Friday, September 4, 2009

Learning about peter standing on the raging sea

"Cuz Gods got Hiz hand on ever-thang. To where He'll take care of da problems, is not fo 'you to worry 'bout." - Random hick guy on The Almost's music video to "Southern Weather" (written phonetically) . Spelling...? i dono.

I haven't fully processed or realized what has happened yet, but I got a house. Big news. I have been searching for a month for a place to live, living as an orphan in my uncles house, commuting hours to find a job/house. After school started and things got crazy with that, as I am begging to settle for, "well, maybe it's not a big deal to God, maybe I should settle for this terrible living situation and move on..." I set up an appointment and arrived VERY late due to normal circumstances (got lost and hit traffic). As the lady was leaving the house to lock up, I ran up out of breath and explained. After seeing the house I was fully convinced with 100% confidence I should be there. Its an alcohol free and drug free house of all males, most of which are going to Glendale College. I am in a room with free internet, two awesome room mates, a nice bed with sheets and a comforter, a dresser and all the works! Now I am hopefully waiting for a job to pay for the next months rent! I will be spending my time now continuing looking for jobs in the day and doing college online at night. Kayla and I found a home church to begin plugging into as well. This church is located all thorugh out L.A. (changes buildings and theatres at different services) and is called "Mosaic." We have visited multiple churches since arriving here, and have FINALLY found one that we feel a part of and are ready to give ourselves to serve and be in community. Hopefully that will be picking up soon too.
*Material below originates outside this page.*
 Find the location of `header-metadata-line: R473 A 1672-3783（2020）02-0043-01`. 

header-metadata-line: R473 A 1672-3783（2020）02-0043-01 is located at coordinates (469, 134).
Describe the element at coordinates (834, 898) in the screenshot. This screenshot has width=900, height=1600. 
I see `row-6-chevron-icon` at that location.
I don't know why all of this has happened, why it took me a month of hard work while it took my room mate one day (who moved in one hour after me) to find this place. I know that feeding the homeless no longer feels like an "ought to" as a christian. For the past month I have felt hunger more than I ever have, and just an overall lowness of being on the outside of everybody's lives. I was sitting next to a guy in downtown burbank, all dressed up looking for a job- while he was obviously homeless and hungry. It should have been a painting; he was whistling and smiling, while my top buttons were loosened and I was rubbing my forehead in doubt and worry. Sitting on the same park bench. Priceless. I was thinking, "it may not look like it, but you and I are in the SAME position right now man. We have more similar circumstances than it seems! Gods kingdom is made up of men like you."

All I know is it's divine appointment to be living in this house. I know I am supossed to be in these guys' lives, and I couldn't IMAGINE a better living situation for me right now. I feel like this sort of thing makes me fully alive (besides being in the brush of Uganda). I am so thankful, and very bewildered still! I don't really know what to say about all of it except... YESSSS!!!!!!!! THank you for staying posted and checking in on us, hope all is well with you. Thank you for praying, it really does make all the difference in the world!